Factory bulletins and a journal, by Leon Trotsky

Submitted by Anon on 30 March, 1998 - 1:37 Author: Leon Trotsky


I received your large packet of factory newspapers and leaflets, etc. Indeed, this is the only suitable way for a weak organisation with a small paper to approach the least educated masses while not only maintaining but continually deepening its theoretical understanding. A certain type of “democratic centralism’’ is necessary in the organisation of written propaganda and agitation as well. You approach the workers with the simplest demands and slogans, which flow directly from life in the factory. You are not obliged to draw all the conclusions on every occasion, that is to say, in every article. Every day has its task.

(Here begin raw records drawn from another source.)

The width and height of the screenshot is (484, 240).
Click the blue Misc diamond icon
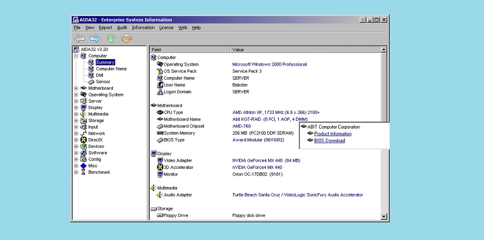pyautogui.click(x=84, y=165)
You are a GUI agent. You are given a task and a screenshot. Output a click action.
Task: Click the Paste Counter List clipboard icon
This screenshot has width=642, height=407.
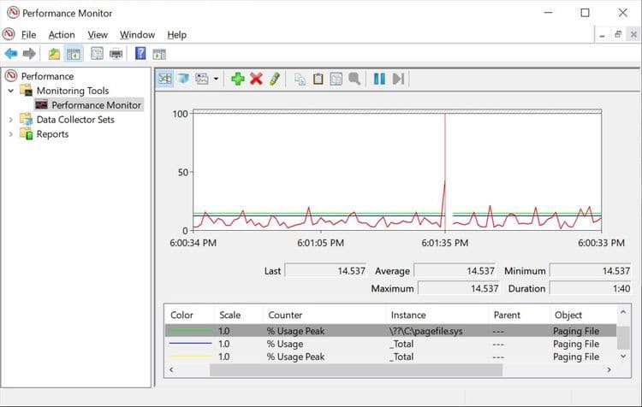click(x=318, y=79)
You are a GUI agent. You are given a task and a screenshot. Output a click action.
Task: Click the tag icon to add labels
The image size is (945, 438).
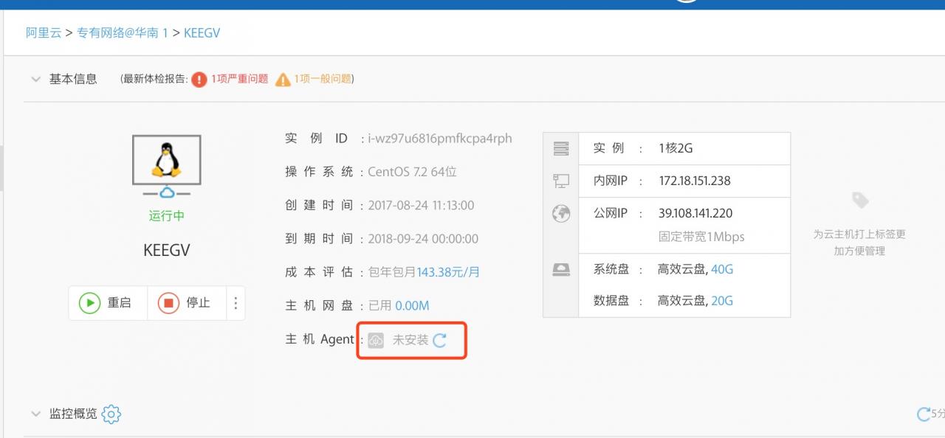click(859, 201)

But in order to do this loose, uncoordinated mass work, the party’s thinking must be sufficiently centralised and it must find its daily inspiration in a laboratory where all questions, even the most complex, are analysed and sharply focused. The Bank of France is obliged at certain times to renew its gold reserves so that the money in circulation is not debased by inflation.
I don’t know what the current circulation of Lutte is, but there are tens of thousands of workers in France who are not only capable of understanding an article that takes a broader view, but who are demanding from the workers’ press in-depth answers to the complex questions posed by the world situation. By transforming the central organ of the party into a kind of factory paper, you will never reach the masses, but you will lose your distinguishing political character, and with it your own members.

These are stormy times; the masses are restless; the most intelligent workers are seeking above all to understand what is going on. They will not be satisfied with the mere repetition of the current slogans. They must be given a complete answer. A dozen or a hundred workers of this calibre won to our general ideas can lead tens of thousands of rank-and-file workers to our movement.

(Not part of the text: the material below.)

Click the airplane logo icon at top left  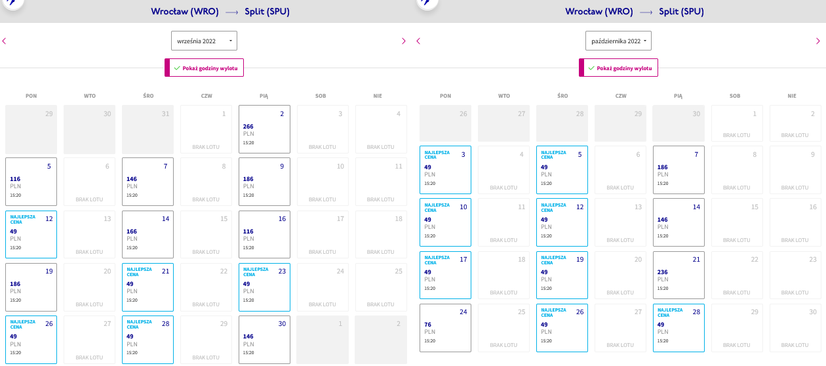[x=12, y=2]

None of this is in any way directed against mass work. Our work in the unions is absolutely decisive. Work in the reformist unions, I repeat, should come first. But in order for this work to be carried out in a truly revolutionary fashion, the party must have a good central paper and a theoretical journal.

The Lutte Ouvrière, in trying to become a so-called “mass newspaper,” has become too superficial — indeed, even boring. The stupid ideology held on this subject was such that certain party members even objected to publishing Trotsky’s articles sometimes on the grounds that they were too long and incomprehensible for the masses, sometimes that they were too violent against the Stalinists. The editorship, especially at the beginning, was thereby paralysed by the fear of falling under the blows of such criticisms. The result has been that there has been an alienation from La Lutte of those vanguard readers who used to find in our organ serious revolutionary news from the national and international point of view as well as an instrument for Marxist education which took daily events as a starting point. Working class readers found no substantial answer to their troubles in its hastily edited articles. Our organ thus abandoned its mission as an educator of the cadres and builder of the Fourth International.

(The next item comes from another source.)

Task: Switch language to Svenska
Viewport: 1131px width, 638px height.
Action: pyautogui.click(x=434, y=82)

Furthermore it is apparent that the articles in La Lutte were often written without much attention either to form or content. The language is not the result of a conscious effort to adapt the articles to the workers’ concerns; and is on that very account abstract and devoid of straightforwardness.

It is necessary to fight against the stupid and primitive ideology which has crept in under the borrowed label of “mass newspaper.” A real mass newspaper is one which tries to take as its starting point daily happenings, to bring explanations of them and slogans about them to the workers, and first of all to the advanced workers, to the vanguard. The basis of the news should be objective events in the factories, on the farms, etc., up-to-date national and international political news clearly expressed and analysed. But this aim is above all interrelated with the aim of the party itself: to forge cadres, provide the explanation of the situation, and not to stop at merely agitational slogans which, lacking explanation and political generalisation, are powerless to make the best workers understand the Fourth International’s reason for existence...

The first extract is from a note written by Trotsky for the French Trotskyists in January 1938 (Writings 1937-8, p.155). The second (unsigned, and not by Trotsky) is from a resolution of the founding conference of the Fourth International in September 1938 (Documents of the Fourth International 1933-40, p.256-7). La Lutte Ouvrière was the French Trotskyists’ newspaper.